What's the most challenging situation to wait?
Waiting for a Good Burger Shouldn't be Too Difficult
Principle #2-- Waiting is My Problem and Not the Person I'm Waiting for
I made the appointment. I wanted to see the doctor. I wanted to be here in the waiting room. It is entirely my fault and not the doctor--so the waiting responsibility is all mine.
If I am bored, it's my problem. If I am angry, it's my responsibility to deal with it in a mature fashion.
If the doctor is running late, I am not going to yell at the receptionist or the nurse. I am not going to blame anyone. I'm going to find out the reason for the delay, either accept it or ask to reschedule. It is entirely on me to deal with the problem of waiting. But in most cases the delay isn't that long and it could be tolerated without any undue stress.
Things To Do While Waiting
- Meditate on your breath
- Meditate on a relaxing image
- Read about mindfulness
- Strike up a conversation
- Focus on things you are grateful for
- Write poetry
- If standing in wait, do a mountain yoga pose
- Practice love and kindness by blessing the person you are waiting for
- Prayer for someone in need (if religious)

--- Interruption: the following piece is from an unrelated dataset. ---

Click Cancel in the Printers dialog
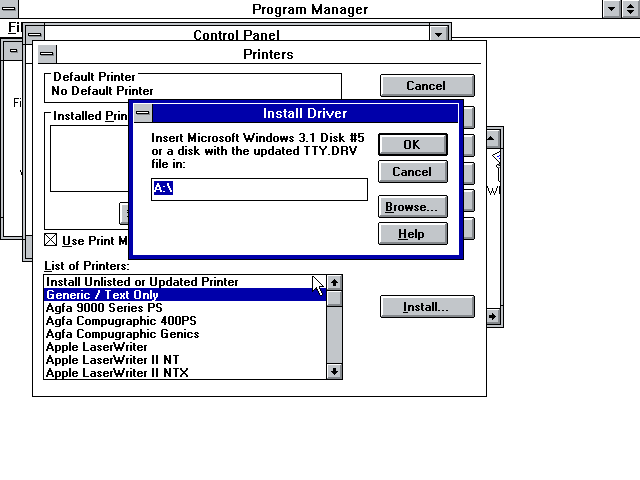The height and width of the screenshot is (480, 640). pyautogui.click(x=426, y=86)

- i-Pad or laptop--games, internet, work, etc.
Principle # 3-- Free Time is Good Time
Waiting can be an opportunity rather than a waste of precious time.
Waiting can be positive moments of discovery rather than painful moments of boredom.

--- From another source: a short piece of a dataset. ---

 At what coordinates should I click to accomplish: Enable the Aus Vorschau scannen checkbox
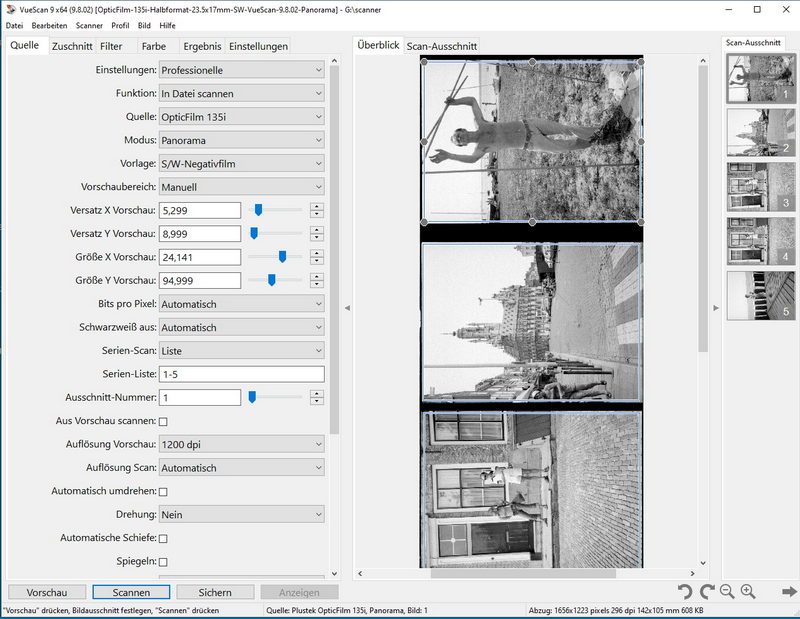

Waiting can be a break from your hectic, task-oriented day. You can sit quietly or you can take a little snooze.
You don't have to feel that you are wasting your precious time; you can plan for the wait and take advantage of the free time with a book you want to read or a letter you want to write or a video game on your iPad that you are dying to play.

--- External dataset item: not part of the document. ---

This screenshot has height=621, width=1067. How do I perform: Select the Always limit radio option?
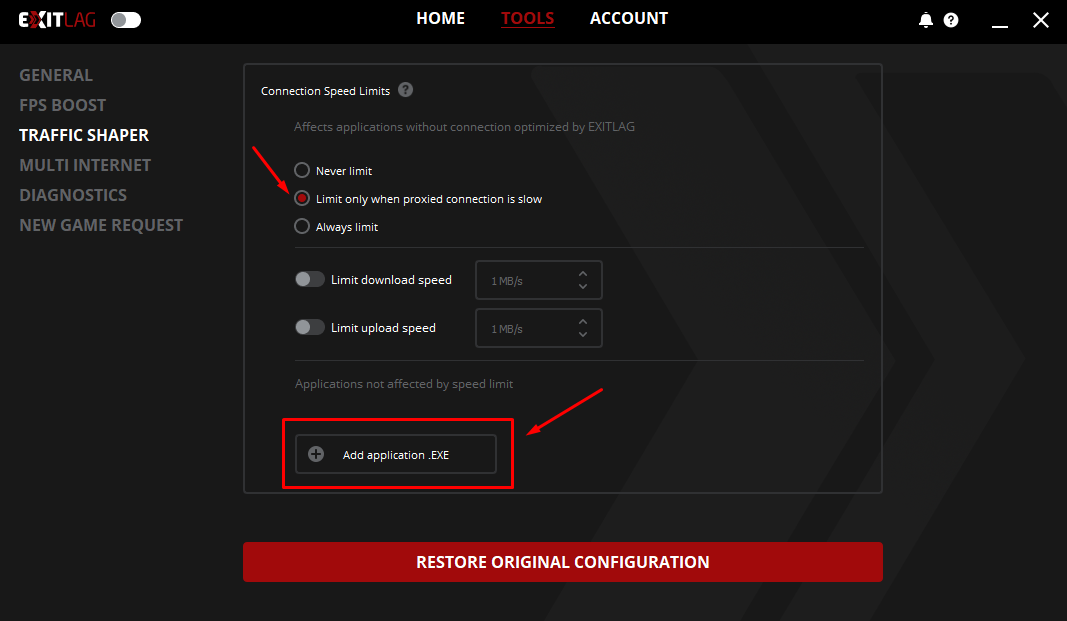(302, 227)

You complain that you don't have enough free time and when you have free time--you get angry about it.
Some Things We Wait For Aren't Really Necessary
Principle #4--Patience is a Virtue
My sense is if you develop one virtue--patience would be the one you most definitely want to develop.
“Patience is bitter, but its fruit is sweet.”
A waiting person is a patient person. The word patience means the willingness to stay where we are and live the situation out to the full in the belief that something hidden there will manifest itself to us.”
― Henri J.M. Nouwen
“There's no advantage to hurrying through life." -Shikamaru Nara”
― Masashi Kishimoto
“Patience is not passive waiting. Patience is active acceptance of the process required to attain your goals and dreams.”
― Ray Davis
Patient Versus Impatient--a Comparison
Water or tea
Coffee, energy drinks or cigarettes
Based in reality
Lack of self awareness
You Can Find Peace While You Wait
Principle #5--Mindful Awareness or Just Happy to be Here
Perhaps the most important aspect of a good wait is mindful awareness.
Mindfulness is the intentional, accepting and non-judgmental focus of one's attention on the emotions, thoughts and sensations occurring in the present moment.
Mindfulness is being in the present moment and being aware of yourself in that space and time.
Mindfulness is accepting where you are in the present moment and making the best of it.
Mindfulness is being aware of your responsibility for being in a particular moment; you chose to be there so it is where you want to be.
Being mindful is to wait with gratitude and love and that it is an opportunity rather than an inconvenience in your life.
In a mindful wait, you will be happy that you are alive and not dead; you will be happy that you are in the waiting room instead of in a car accident; you will be happy that you are in a doctor's waiting room instead of in an ICU; you will be happy that you have health insurance rather than not being able to afford seeing the doctor. You will be mindful that you are a very lucky person.